Some vendors are already promoting alternative approaches towards API security, which are more data-centric and proactive in nature than traditional infrastructure monitoring and security analytics. This might sound controversial, but one potential scenario for the future development of the API security market is that it will evolve into multiple specialized types of security capabilities which will be integrated with other existing areas of cybersecurity – for example, into XDR security analytics platforms or integrated data protection or application security solutions.
Because of these ongoing developments, some of the ratings presented in this Leadership Compass might deviate somewhat from the previous edition. This by no means indicates that some of the solutions covered in our rating have suddenly become less functionally capable – it is the market that has evolved, and some of the existing capabilities simply no longer align with the modern requirements. We will, of course, continue to follow the latest developments in the field of API security in our future publications as well.
In the meantime, our general recommendation for customers remains the same: both API management and API security should not be considered as standalone, isolated components of your IT infrastructures.

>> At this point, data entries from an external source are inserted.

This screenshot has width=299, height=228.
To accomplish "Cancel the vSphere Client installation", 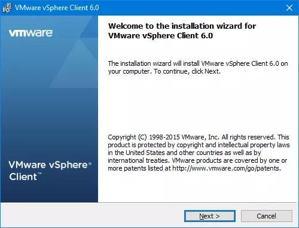I will click(x=267, y=216).
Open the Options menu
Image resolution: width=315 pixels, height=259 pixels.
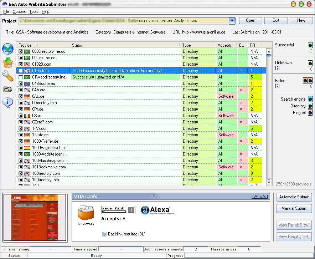(x=19, y=11)
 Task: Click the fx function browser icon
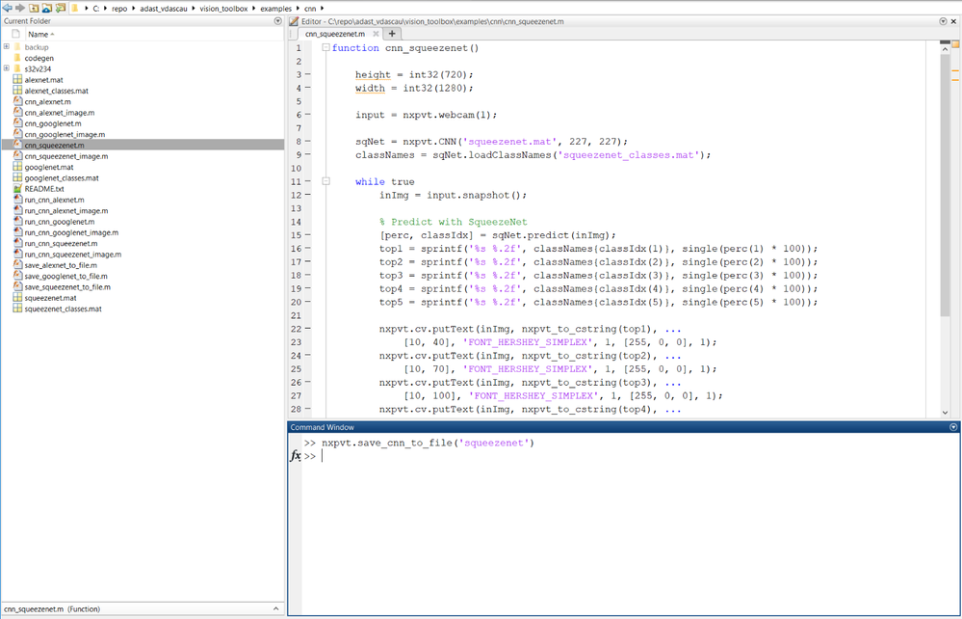295,456
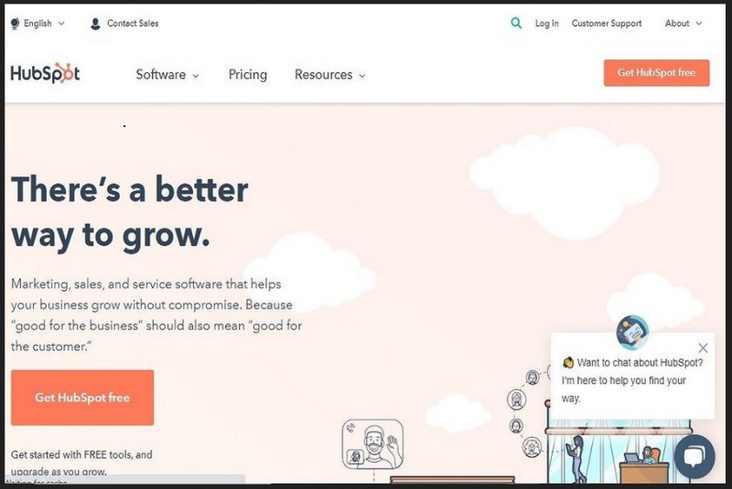Click the Log in link

(546, 24)
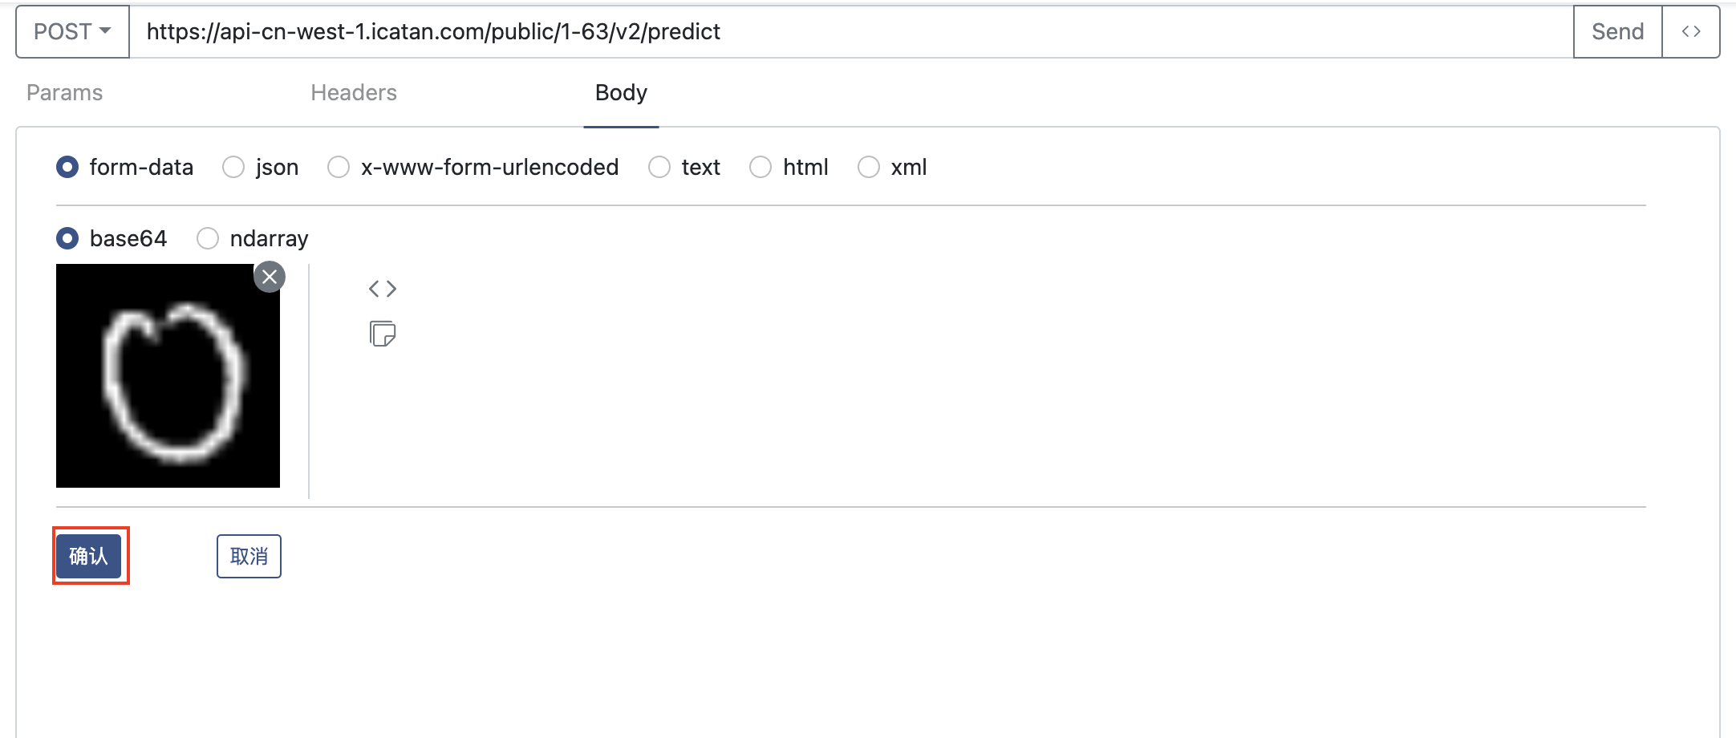Pick the text body type
This screenshot has width=1736, height=738.
(x=659, y=167)
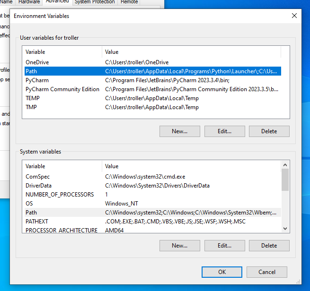Confirm changes with the OK button

(x=222, y=272)
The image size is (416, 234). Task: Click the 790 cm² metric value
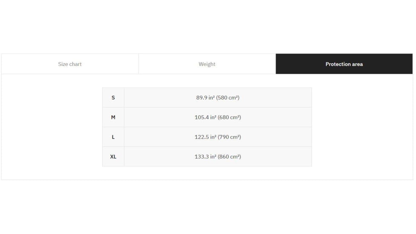click(x=230, y=137)
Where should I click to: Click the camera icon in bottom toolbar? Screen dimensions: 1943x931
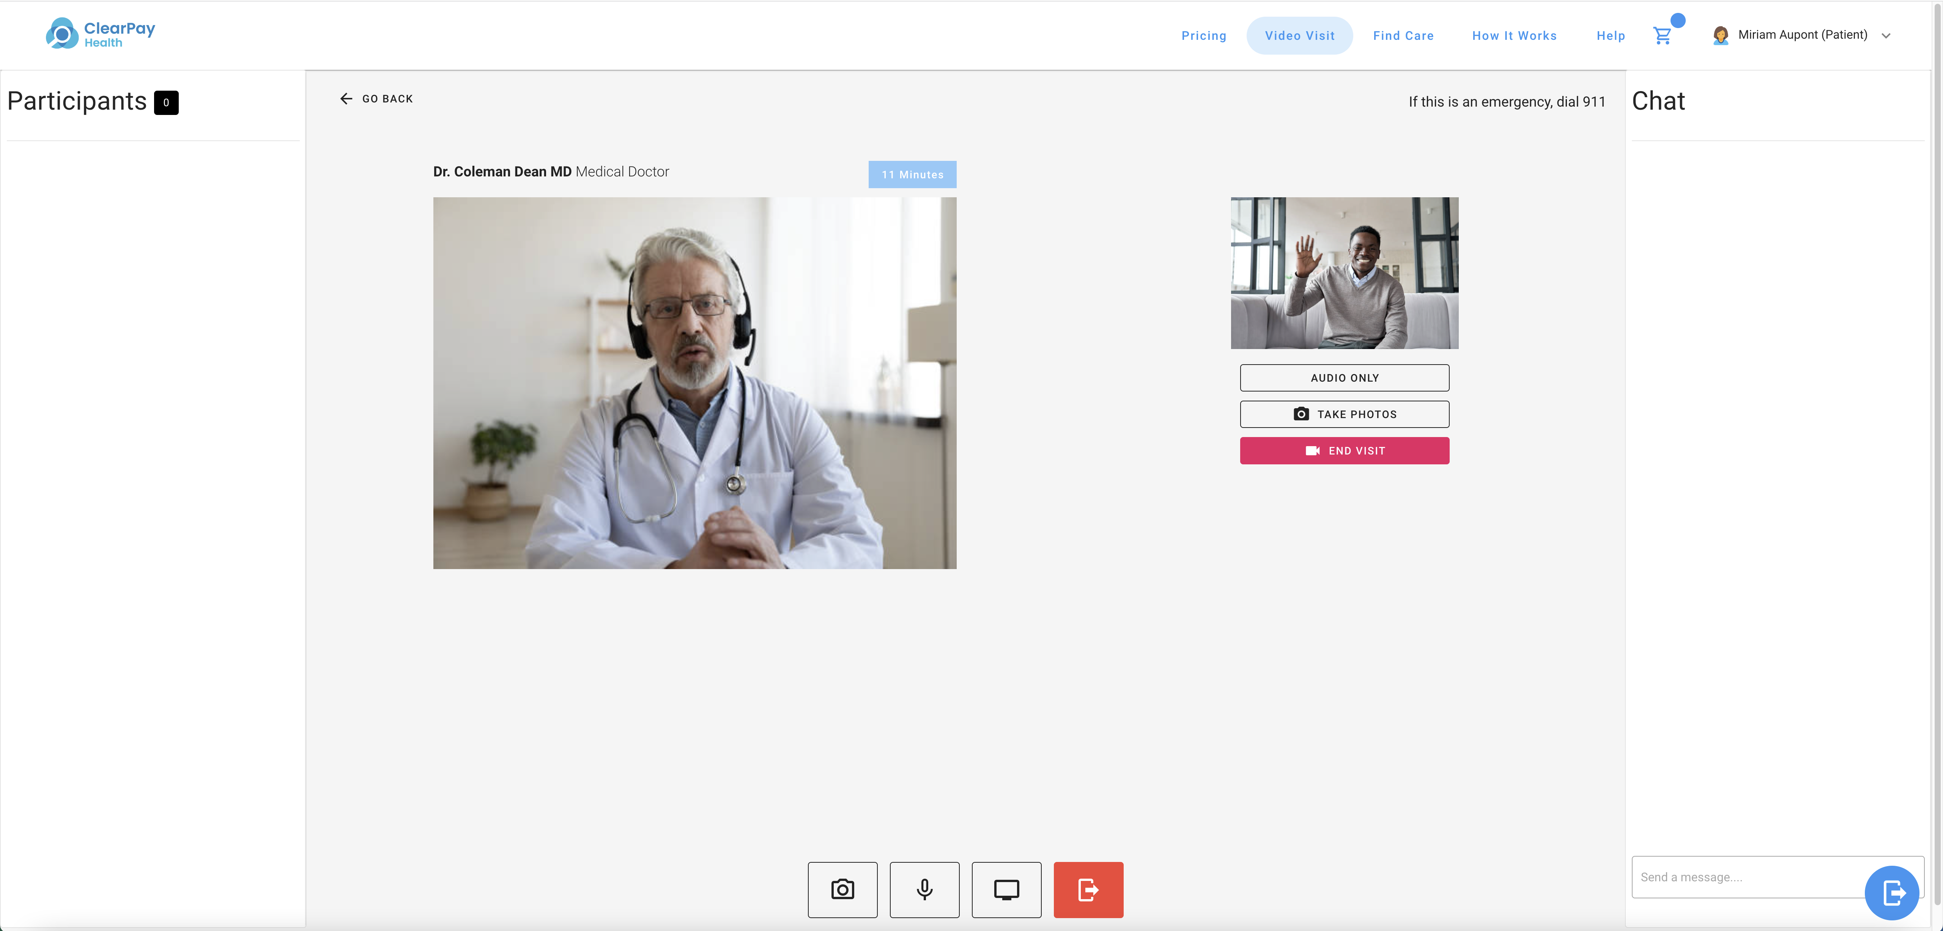point(842,890)
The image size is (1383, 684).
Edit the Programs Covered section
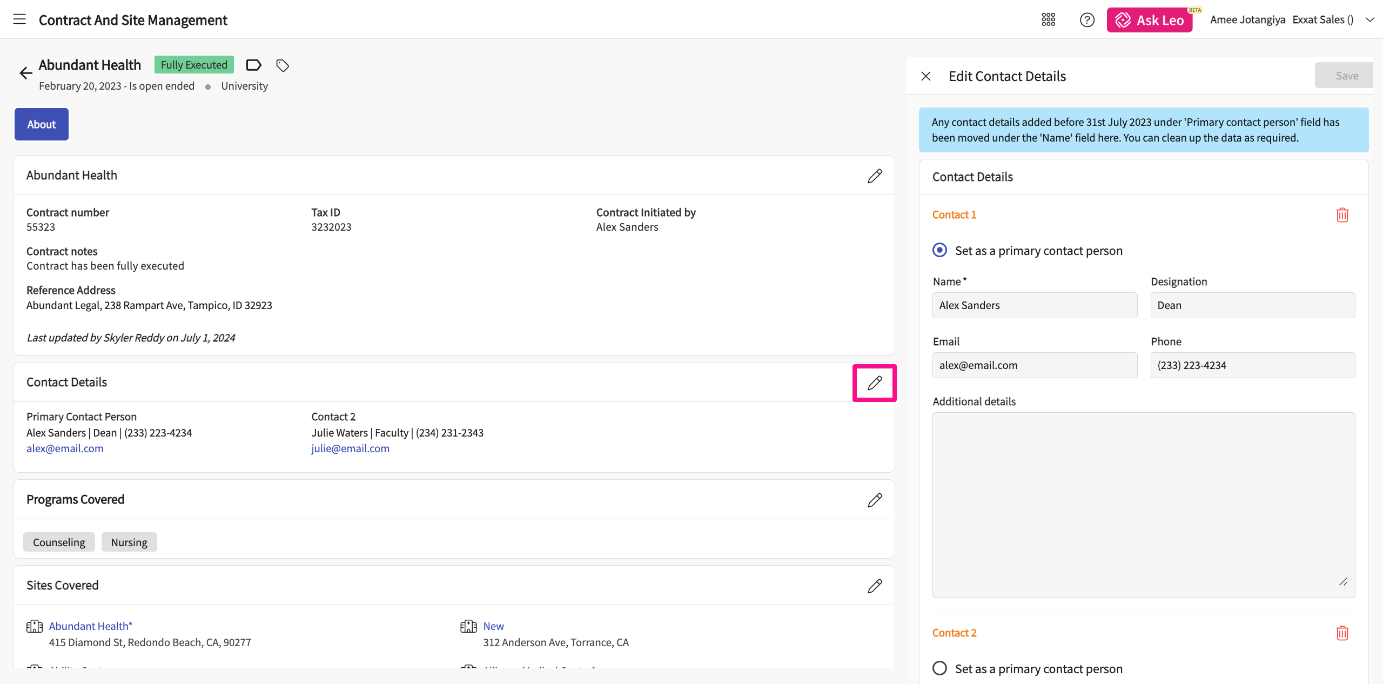pyautogui.click(x=875, y=500)
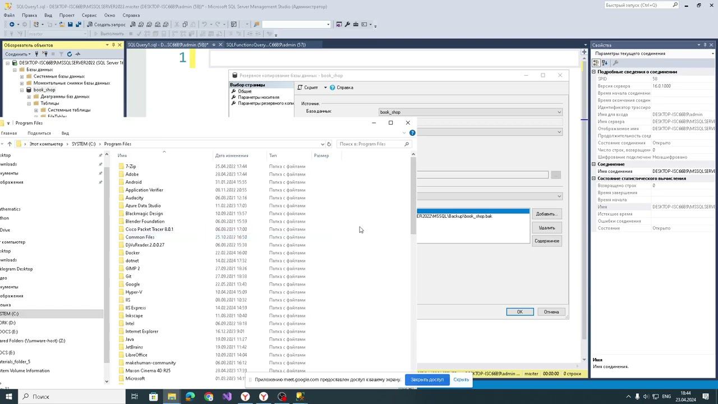Open the Проект menu
Viewport: 718px width, 404px height.
(67, 16)
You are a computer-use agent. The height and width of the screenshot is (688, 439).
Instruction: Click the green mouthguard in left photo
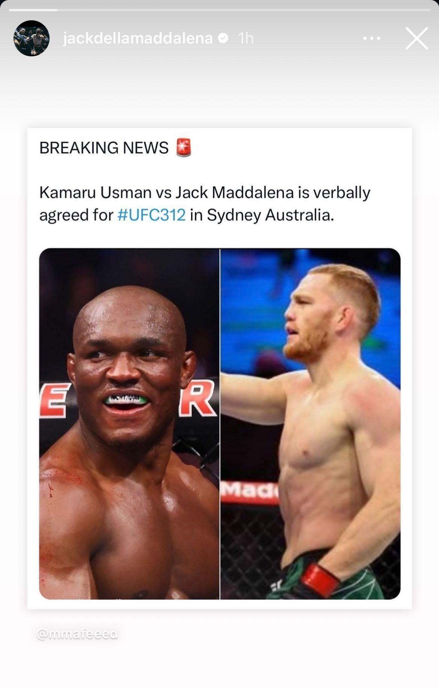point(126,399)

On the contrary, choosing the right product should be a part of a comprehensive strategy that covers such aspects as application development and operations, data protection, and regulatory compliance.
Only by combining proactive application security measures for developers with continuous activity monitoring and deep API-specific threat analysis for operations teams and smart, risk-based, and actionable automation for security analysts one can ensure consistent management, governance, and security of corporate APIs and thus the continuity of business processes depending on them.
1.1 Highlights
- Both API management and API security market segments continue to evolve and grow, driven by a massive increase in API adoption, as well as by an ongoing pressure of security and compliance risks APIs are exposed to.
- The tempo of the API evolution continues to increase, with multiple new standards, protocols and architectures emerging, expanding the scope for API management solutions beyond just the traditional REST APIs.
- Fueled by widely publicized large-scale data breaches and new compliance regulations in various industries, the overall awareness of API security risks and challenges continues to rise.
- With standard API management capabilities quickly becoming a commodity, vendors specializing in these solutions are focusing on increasing their functional coverage to address new business requirements, involve new stakeholders, and improve productivity for developers.
- Some vendors no longer consider API management a standalone market, offering these functions as a part of larger enterprise integration platforms.
- API discovery and security monitoring solutions continue to be the most popular class of products offered on the API security market, but solutions addressing other phases of the API lifecycle are growing in popularity.
- The market consolidation trend continues, with larger established vendors acquiring small innovative startups, integrating their technologies into more comprehensive, unified security platforms.
- The notion of data-centric security that incorporates API security as one of the major layers in an integrated, layered architecture is emerging, with several vendors already offering such integrated platforms.
- The overall leaders in the API management and security market are (in alphabetical order): 42Crunch, Axway, Broadcom, Curity, Forum Systems, Google Apigee, Imperva, Red Hat, Sensedia, and WSO2.